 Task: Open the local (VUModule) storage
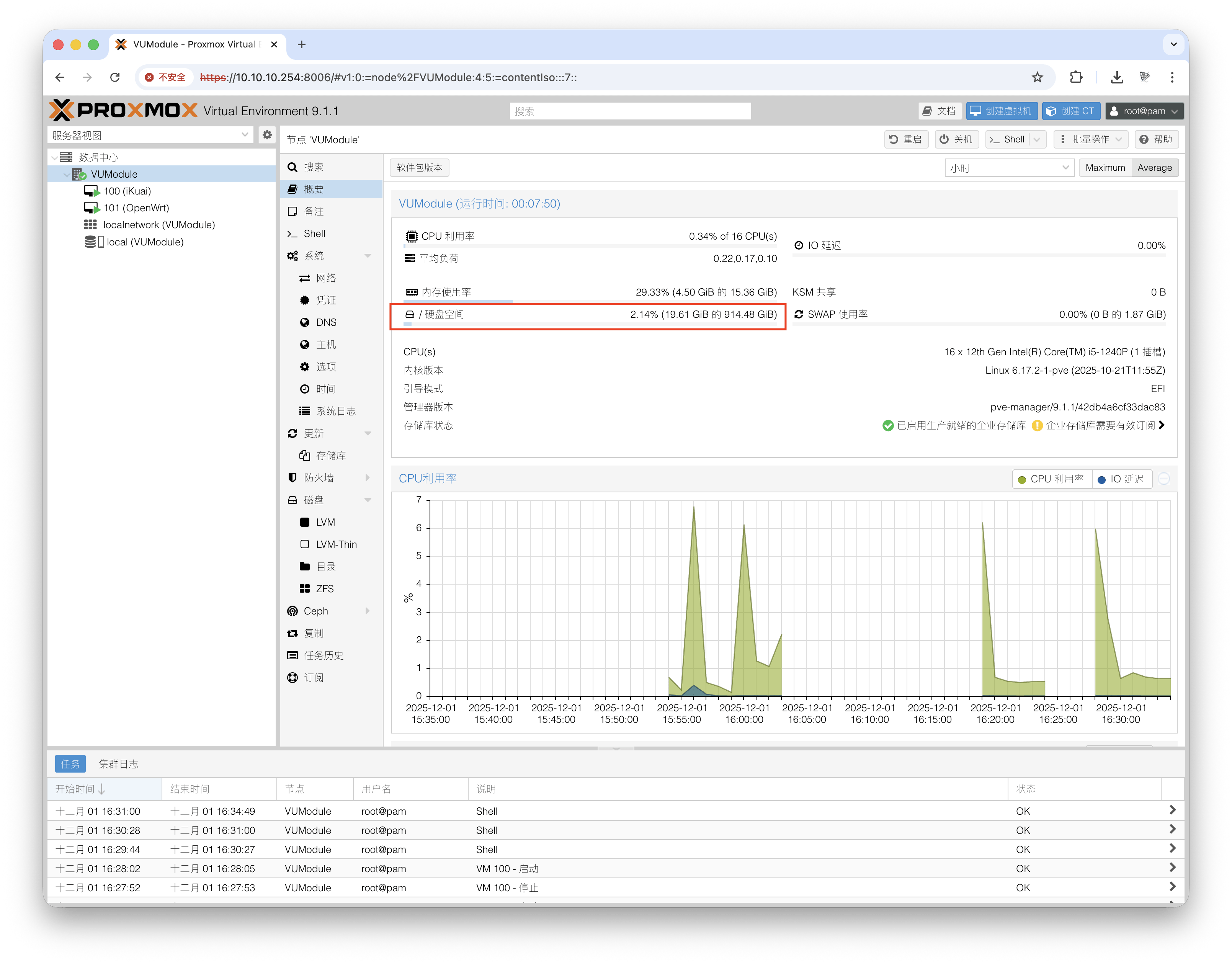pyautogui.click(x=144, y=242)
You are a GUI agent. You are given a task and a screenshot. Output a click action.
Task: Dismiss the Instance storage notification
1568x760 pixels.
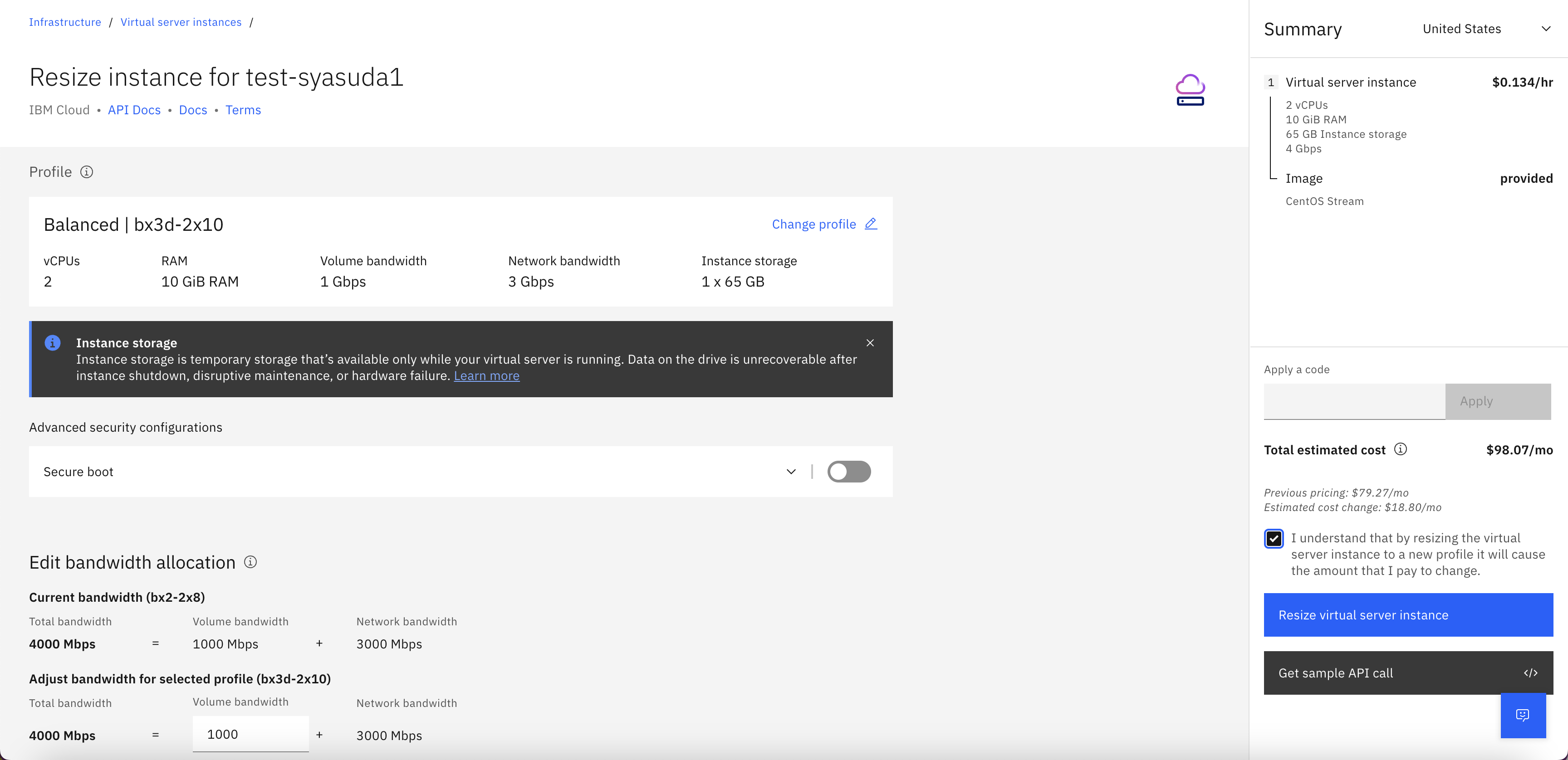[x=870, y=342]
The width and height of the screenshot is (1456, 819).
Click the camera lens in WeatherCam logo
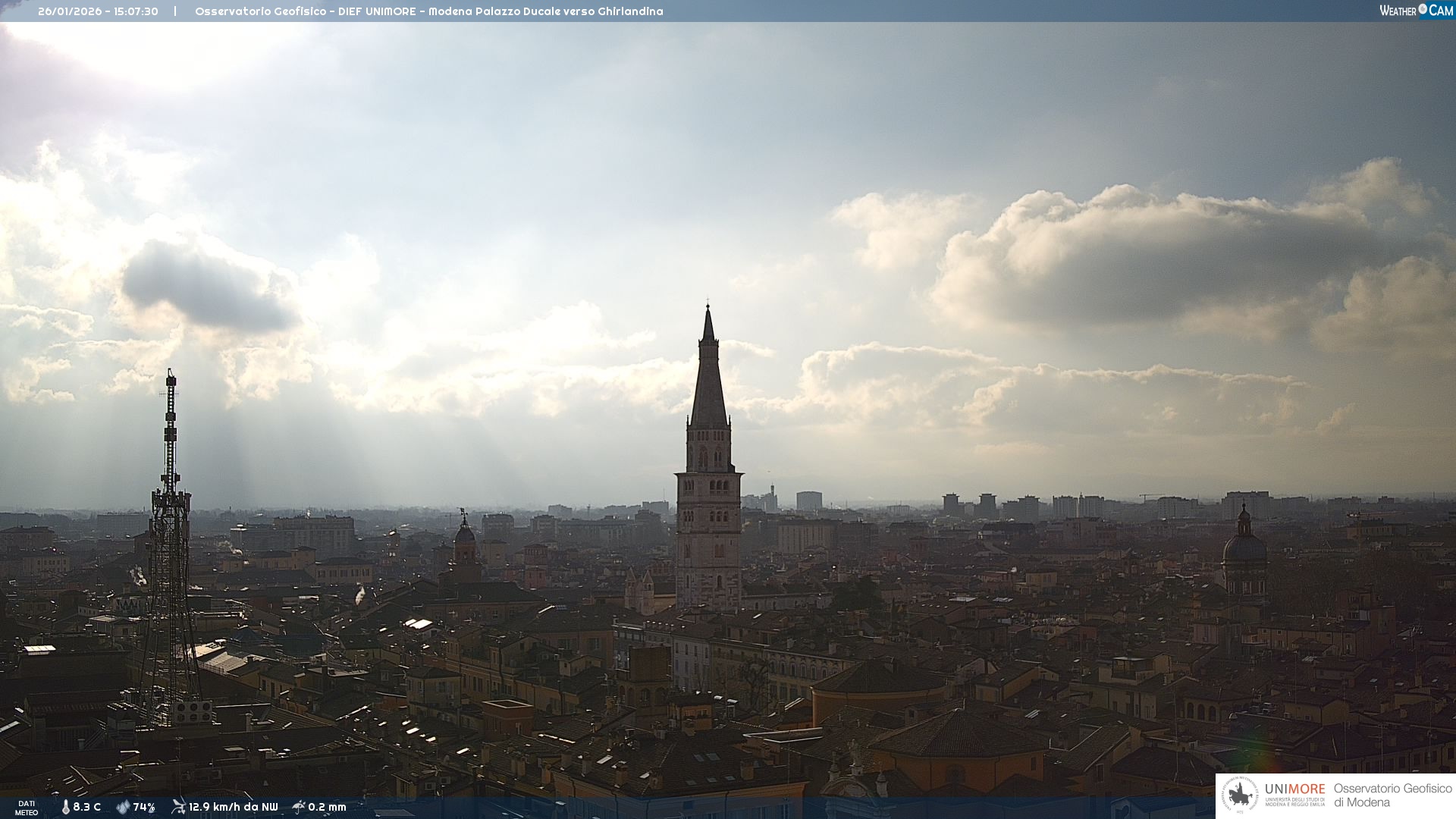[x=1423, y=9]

==

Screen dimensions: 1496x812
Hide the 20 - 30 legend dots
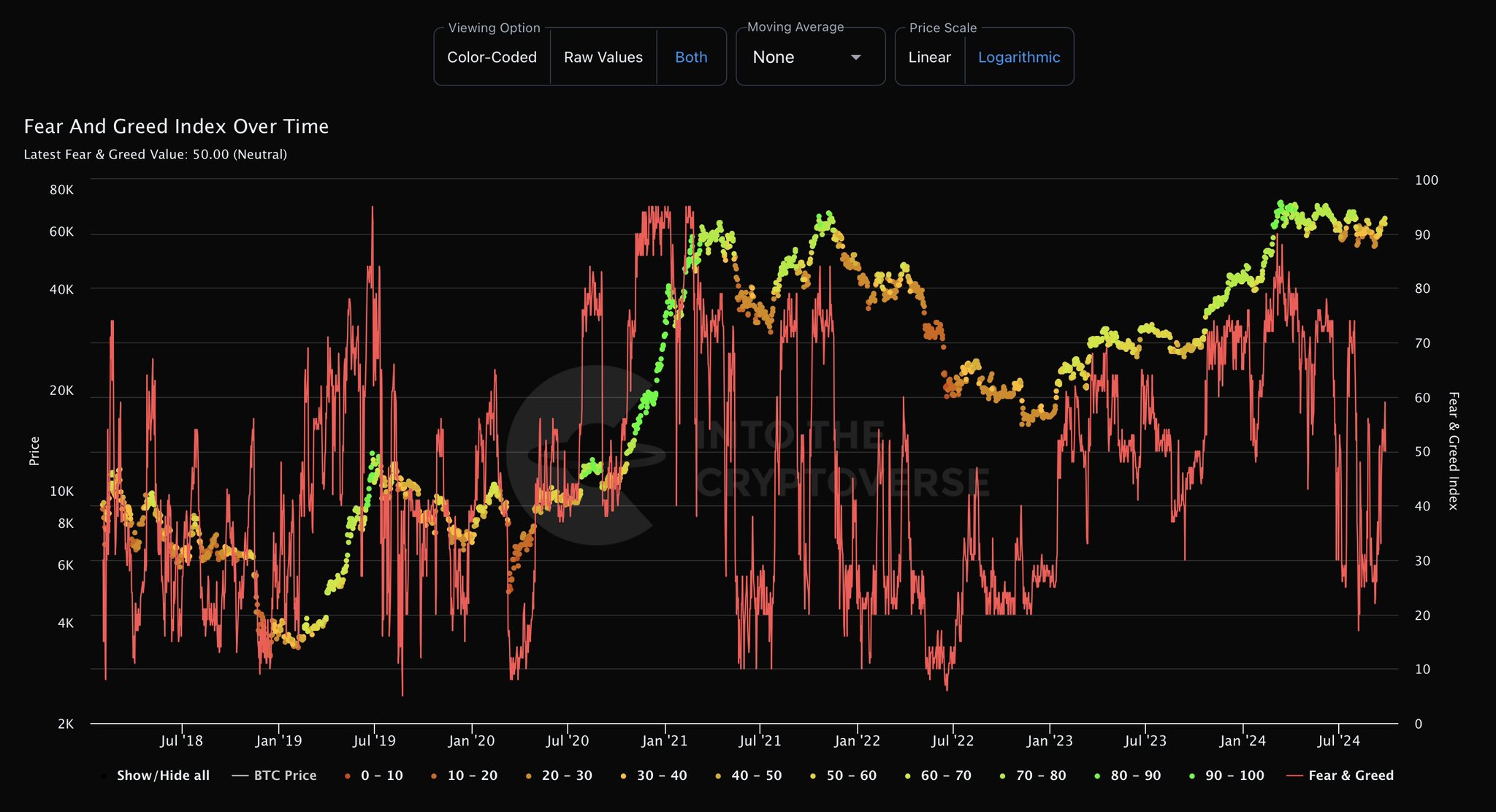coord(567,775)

--

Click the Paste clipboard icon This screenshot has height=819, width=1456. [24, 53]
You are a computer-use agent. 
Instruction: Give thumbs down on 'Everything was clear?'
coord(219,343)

- _Instructions for the task_: Go through the entries and filter for lines holding the word "height"; copy each match.

- _Response to the exercise_:
The width and height of the screenshot is (1456, 819).
Click the Paste clipboard icon This screenshot has height=819, width=1456. [24, 53]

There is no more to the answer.